Bash – Saving bash history from multiple Konsole not working correctly

bashcommand history

I use multiple Konsole terminals. And I want all the commands I type in every terminal to be saved in command history, so that next konsole i open will have all of them.
To prevent each terminal from over writing the other terminal's command history, I gave the following settings in my .bashrc

# avoid duplicates and commands starting with space
export HISTCONTROL=ignoredups:erasedups:ignorespace
# append history entries..
shopt -s histappend
#My machine reboots without warning sometimes.Hence to save commands instantaneously.
export PROMPT_COMMAND="history -a"  
export HISTSIZE=1000
PS1="\[\e[1;34m\]\! \[\e[0m\]"$PS1

I gave the last line to see the command number in my prompt.
The command no. has never gone above 600, but still some of my old commands are disappearing from the history. There are many commands which are given repeatedly, but as expected from ignoredups, it never increases the command no in prompt. Yet old commands are still disappearing.And the number of commands in history is always remaining slightly more than 500.

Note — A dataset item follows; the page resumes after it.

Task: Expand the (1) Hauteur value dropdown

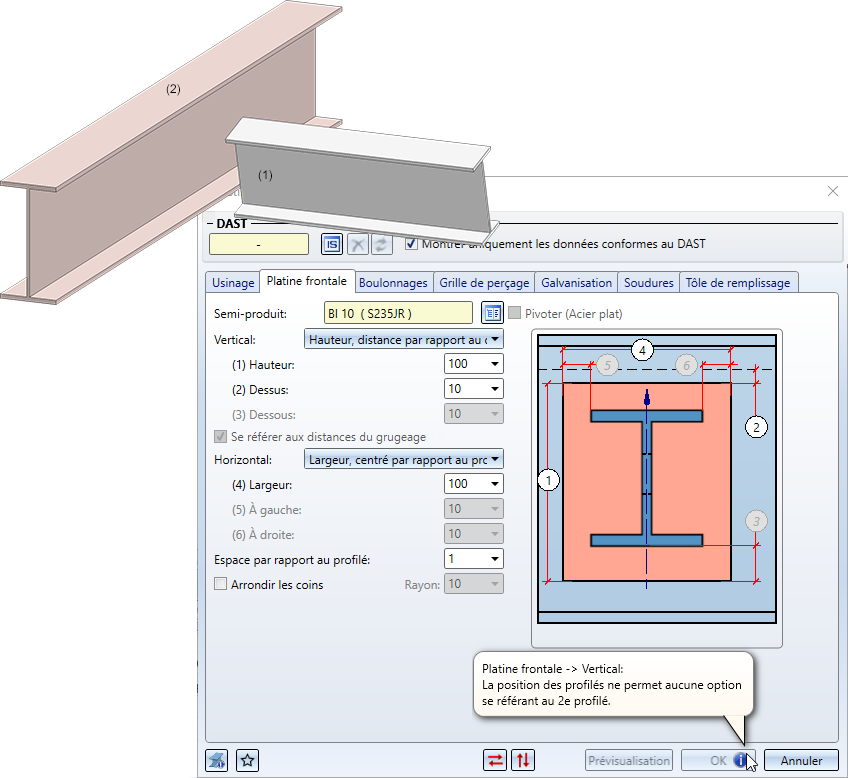Action: 494,364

The .bash_history file still contains a lot of duplicates in spite of ignoredups.

PS: The output of echo $HISTSIZE and $HISTFILESIZE are both =1000


Update:
I found the problem in the above entry to .bashrc.
Just calling history -a in PROMPT_COMMAND simply appends the last new command to the .bash_history. So the ignoredups and erasedups have no effect.

Is there any way, I can still write to the .bash_history without duplicates from every terminal? I don't want to load the entire history at each command prompt by history -r and write it again back with history -w, because the commands I issued in one terminal will appear in another parallel running terminal also. I want the combined commands to appear only in a new terminal.

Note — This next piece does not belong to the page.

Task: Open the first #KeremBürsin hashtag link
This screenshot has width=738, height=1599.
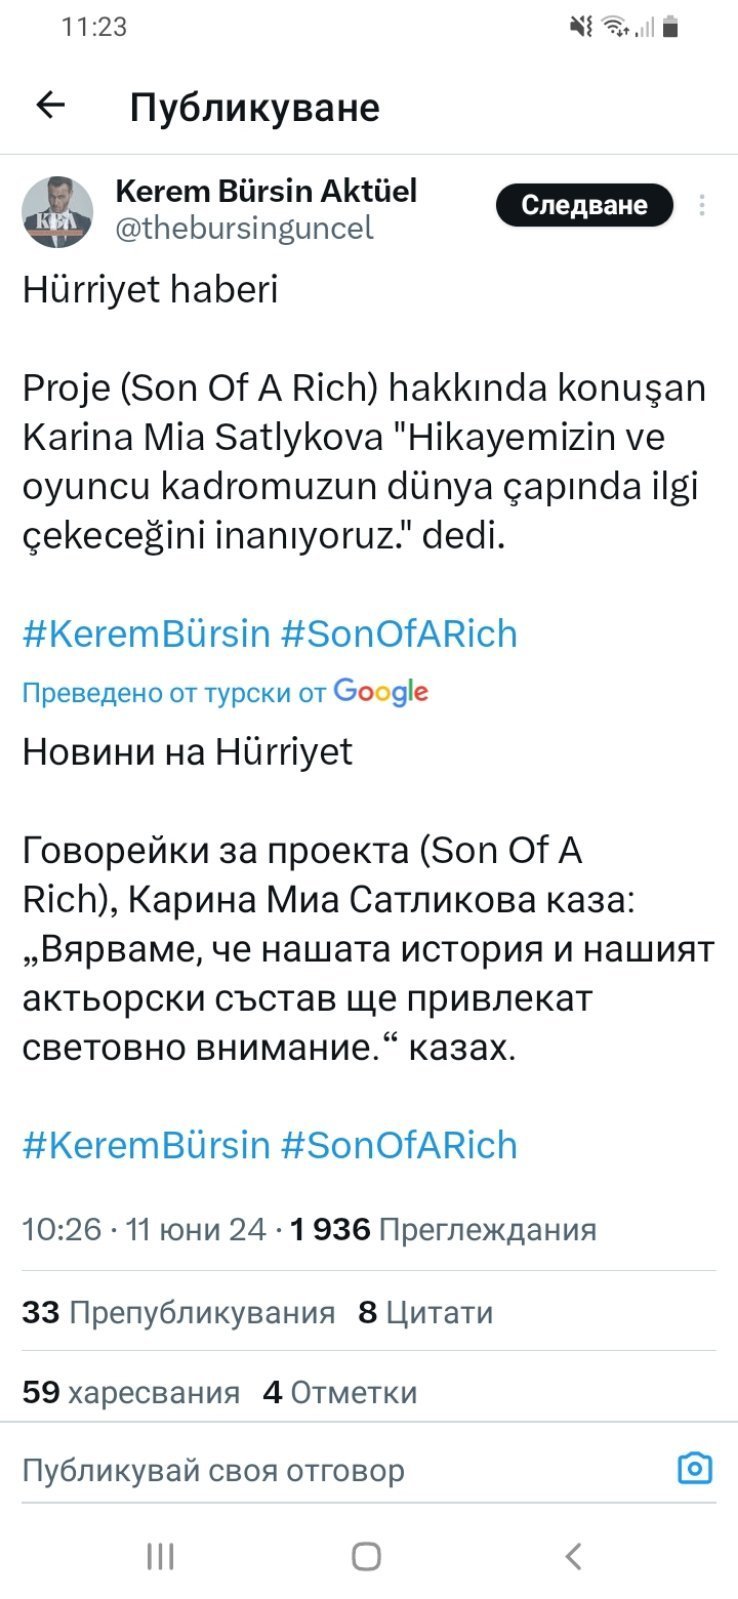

The puzzle, why my history was getting trimmed to 500 is solved. I noticed it happened each time I ssh into this machine. Creating a .bash_profile with the following entry solved this problem.

if [ -f ~/.bashrc ]; then
. ~/.bashrc
fi

Now my .bashrc is executed each time I ssh too. And the history file size is now monotonically increasing.

Best Answer

I have concluded that it is not possible to append the new commands directly and at the same time to remove any duplicates. So my solution is to run the following command ones in a while. or to put it in my crontab.

tac $HOME/.bash_history | awk '!seen[$0]++' | tac > $HOME/.hist_Temp 
mv $HOME/.hist_Temp $HOME/.bash_history

The above command will keep the last occurrence of a command and remove every other repetitions above it from the history file without messing up the order.